(Instructions to follow) Given the records underneath, please repeat exactly the lines from the line with "[Close] (929, 891)" through the line with "Modèles (800, 33)", passing over any picture.

Top of Data extract

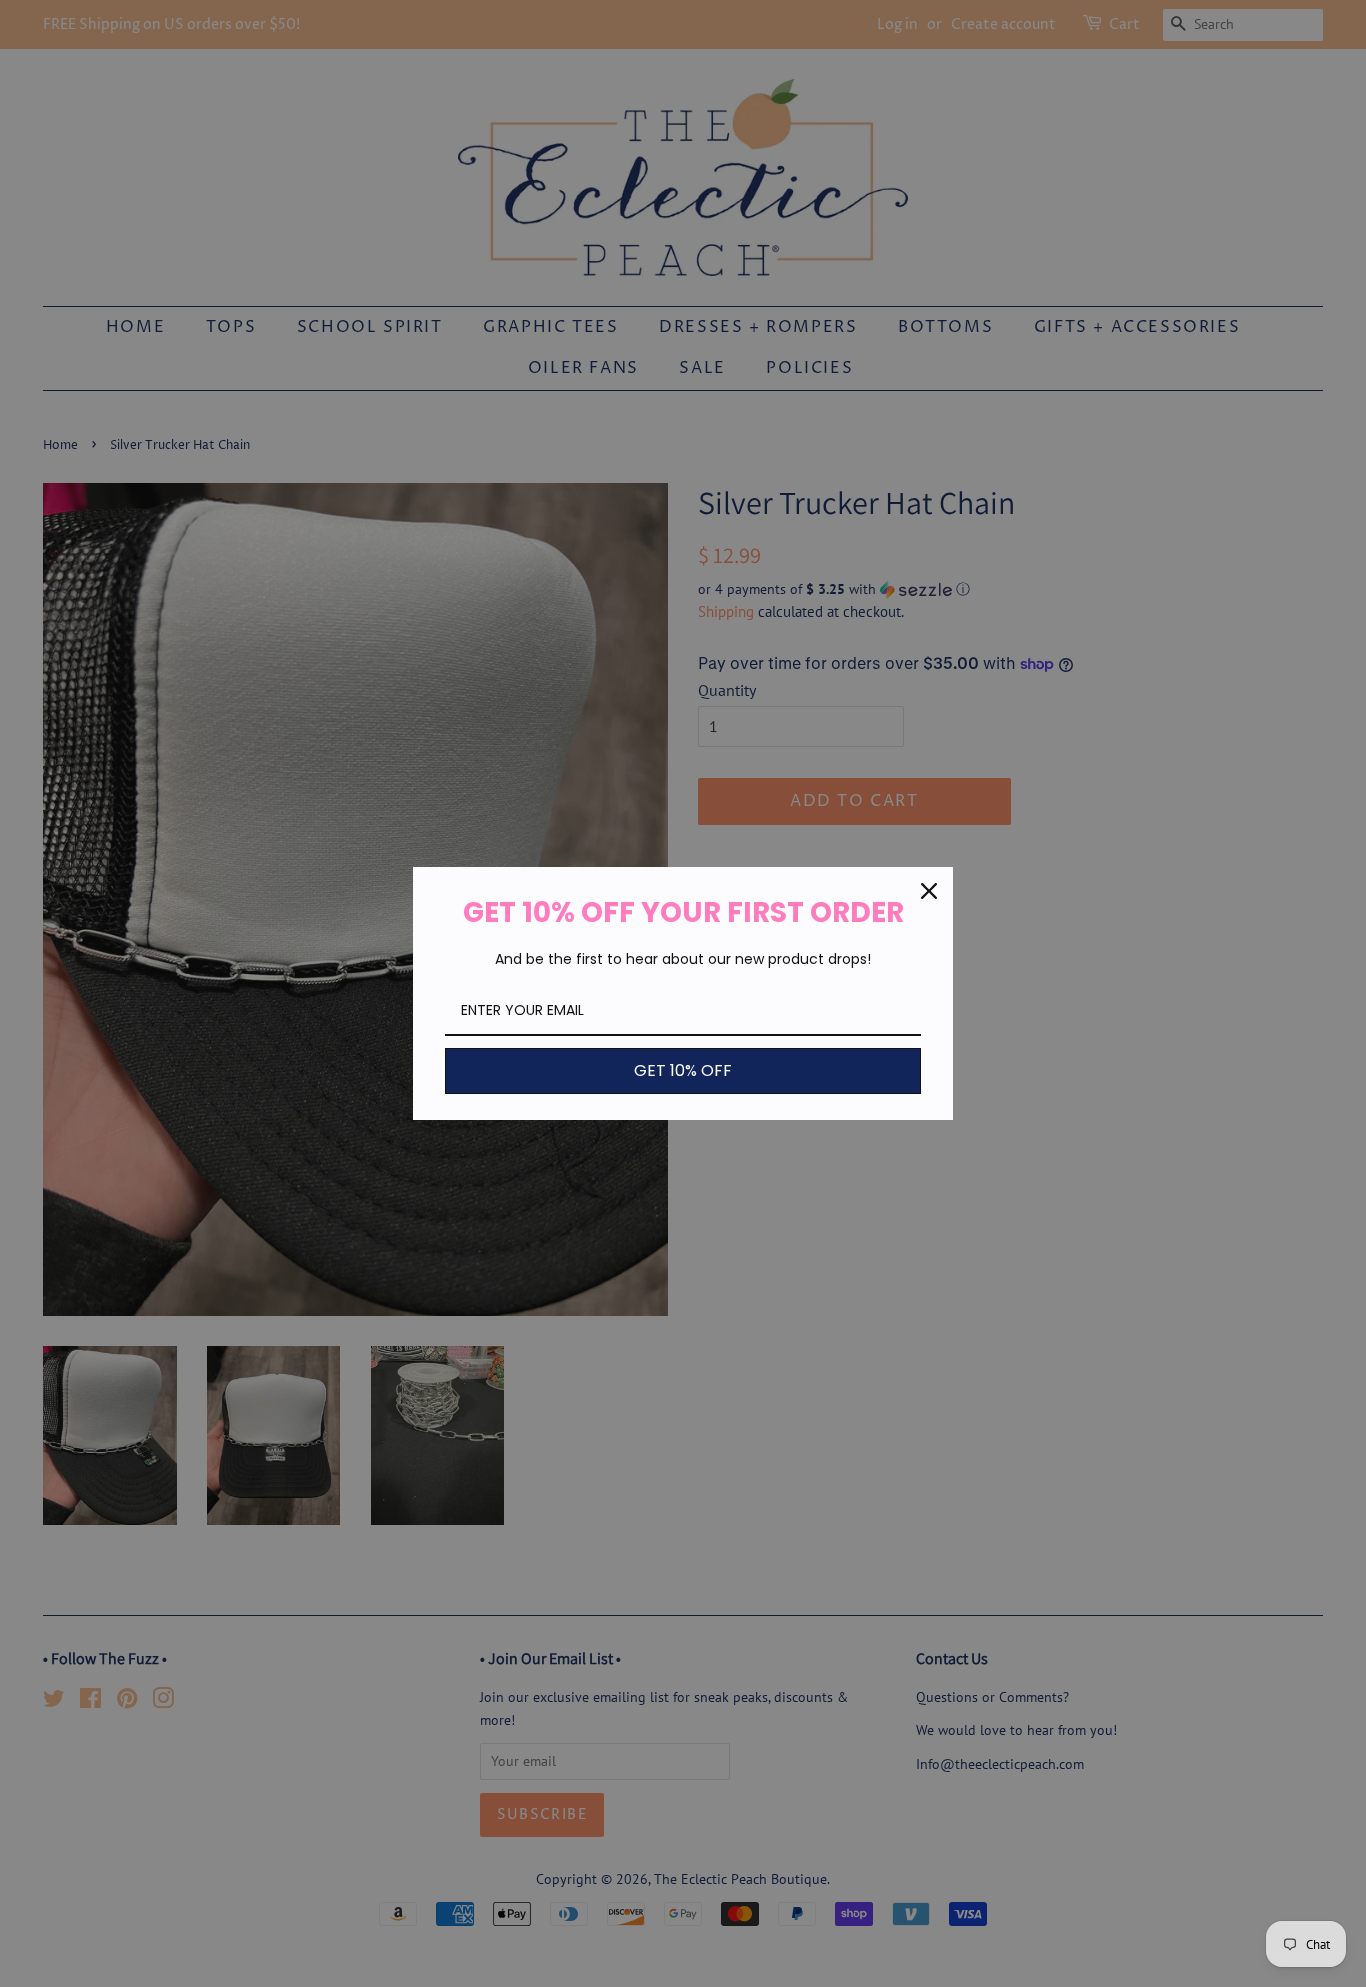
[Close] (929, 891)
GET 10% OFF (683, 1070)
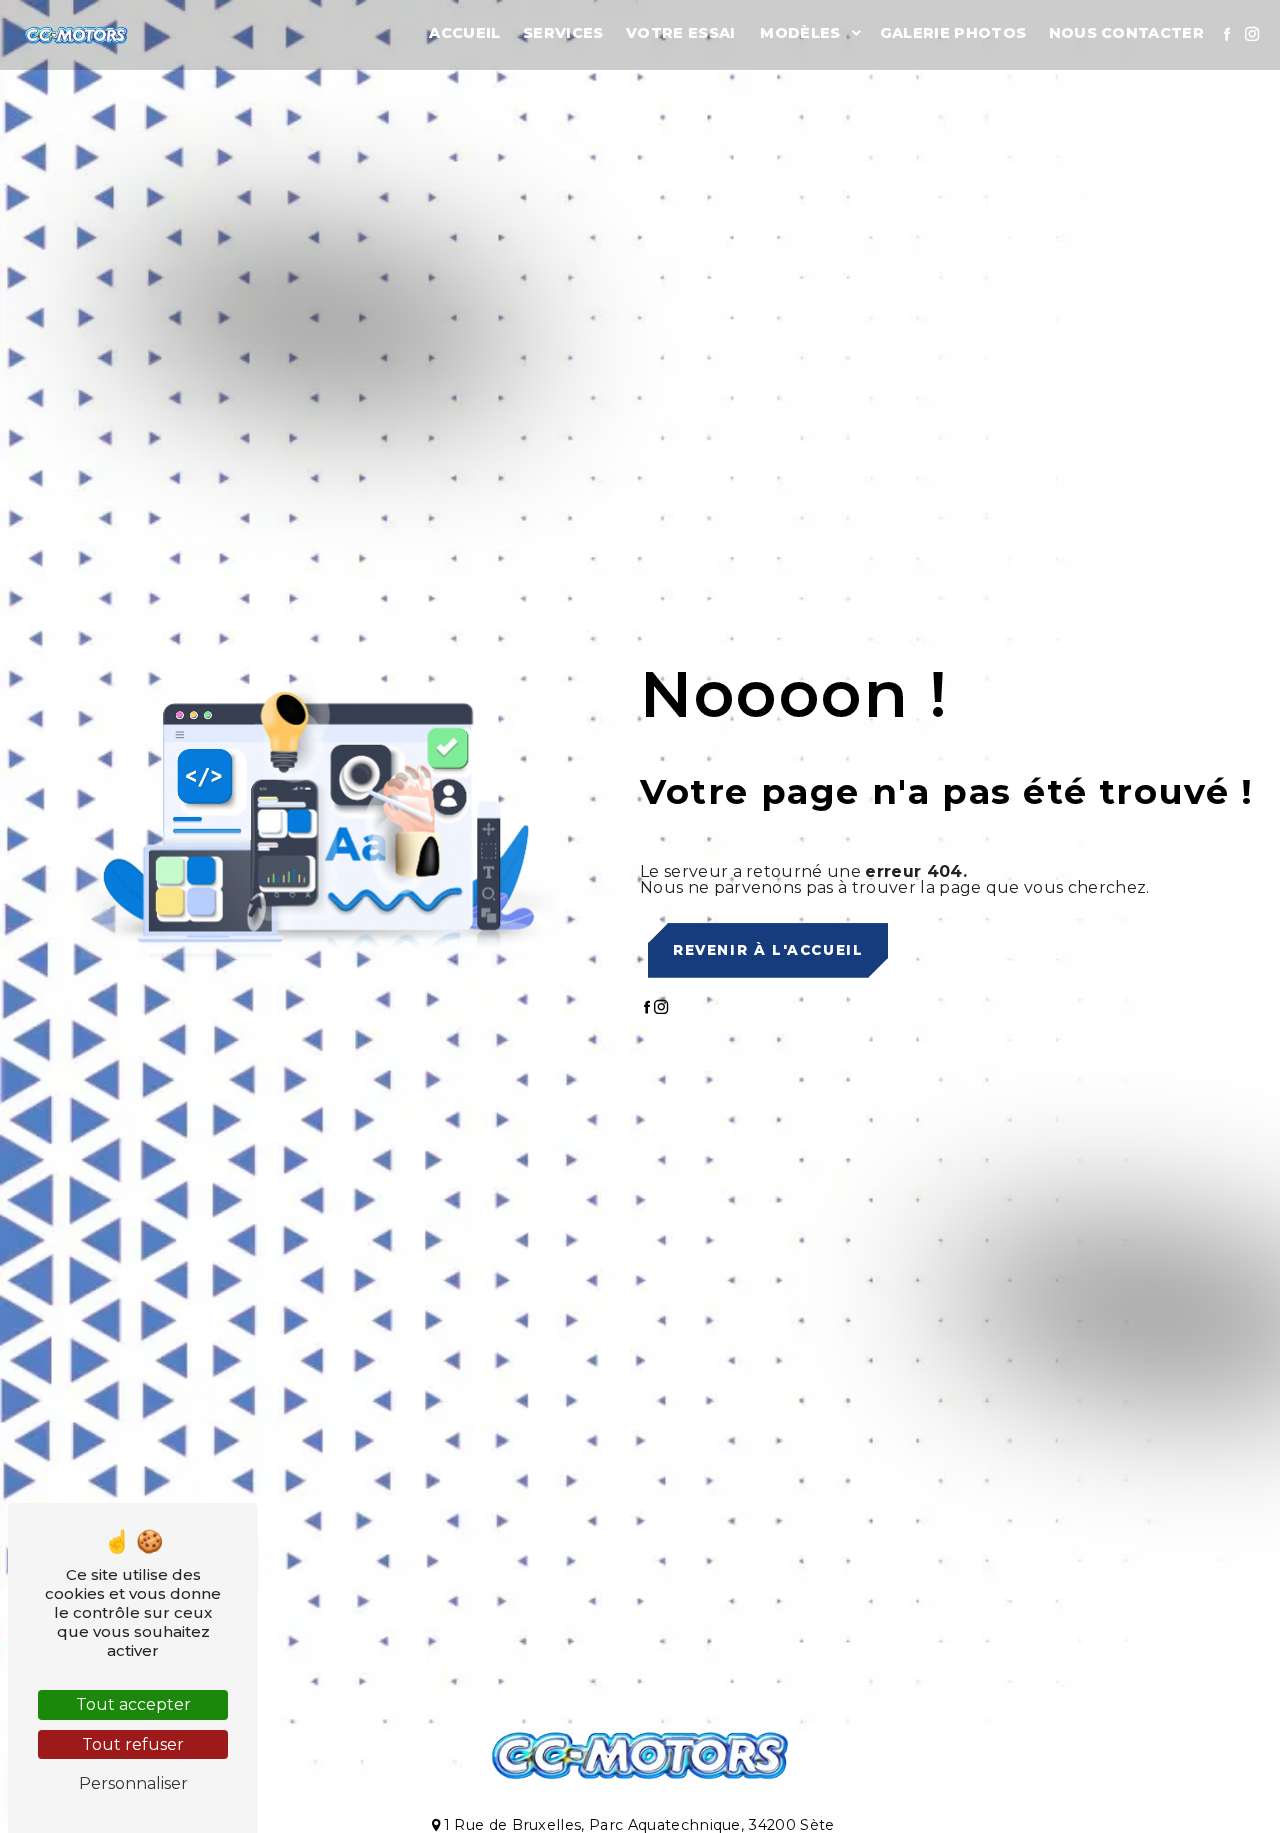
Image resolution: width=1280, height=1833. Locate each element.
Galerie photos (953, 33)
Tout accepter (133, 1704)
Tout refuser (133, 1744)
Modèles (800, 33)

Bottom of Data extract
Top of Data extract

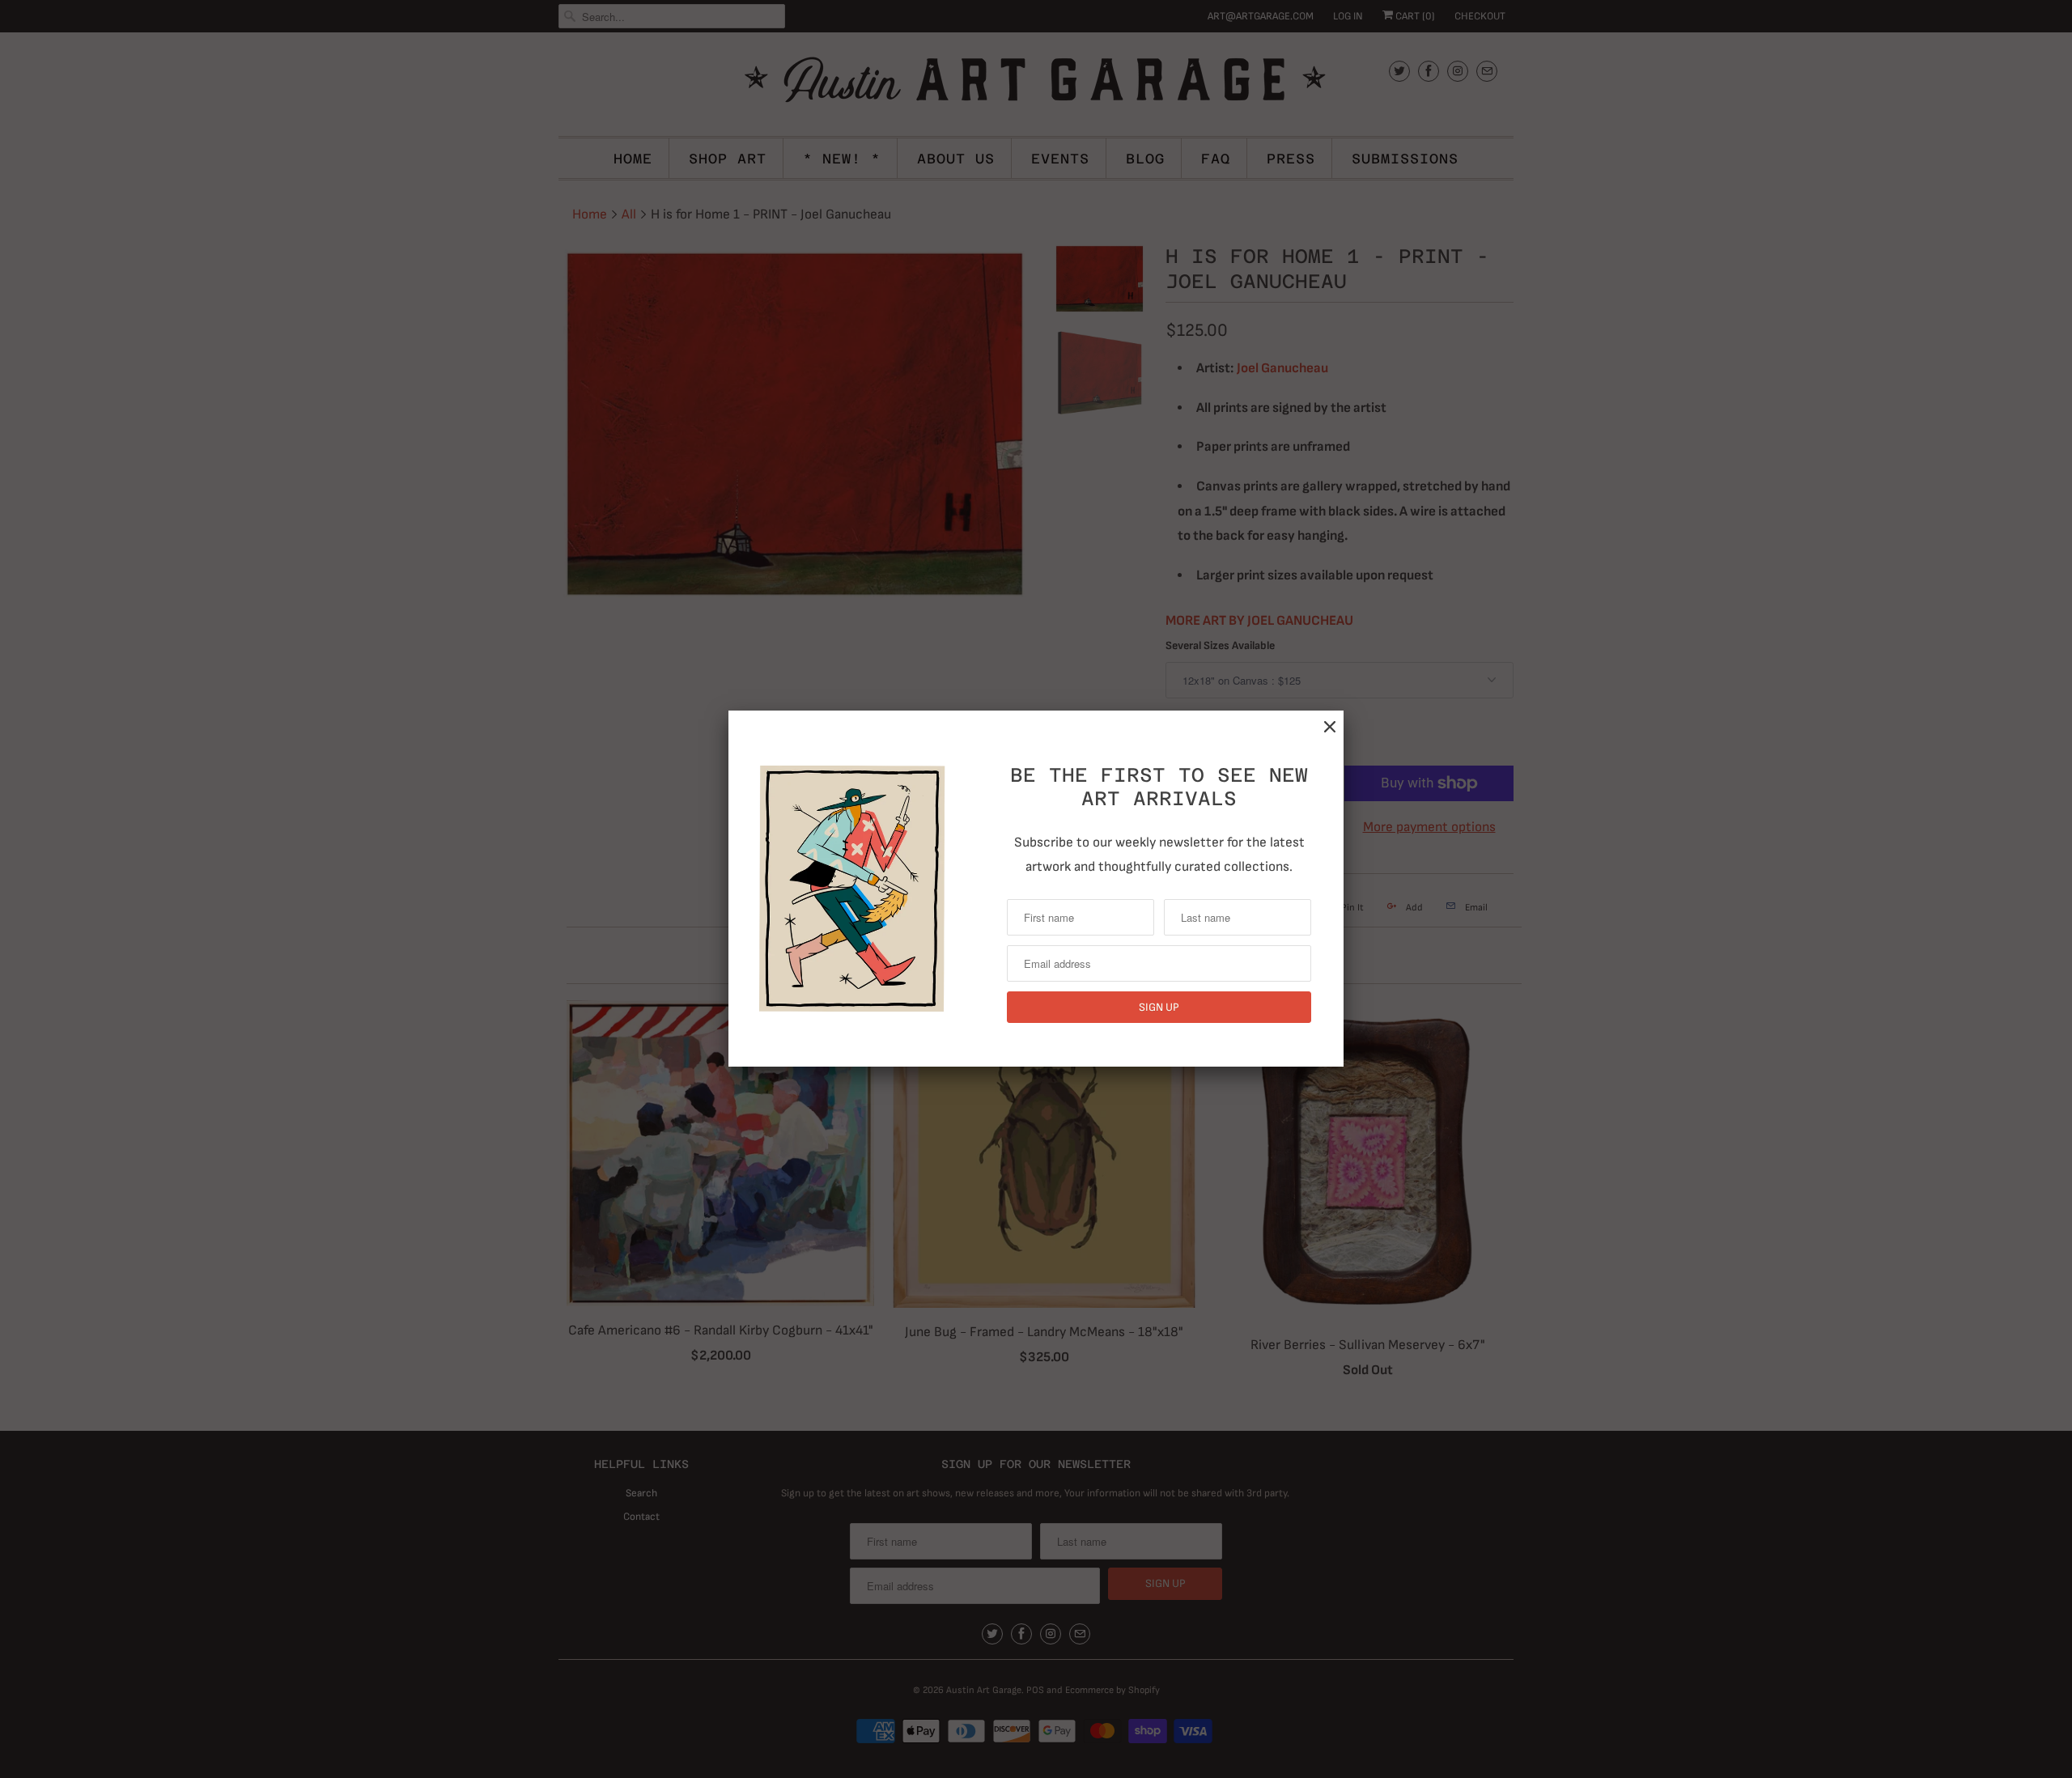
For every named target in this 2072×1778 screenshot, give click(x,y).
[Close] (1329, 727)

Bottom of Data extract

(Output for this exercise)
[Close] (929, 891)
GET 10% OFF (683, 1070)
Image resolution: width=1280, height=1833. Locate each element.
Galerie photos (953, 33)
Tout accepter (133, 1704)
Tout refuser (133, 1744)
Modèles (800, 33)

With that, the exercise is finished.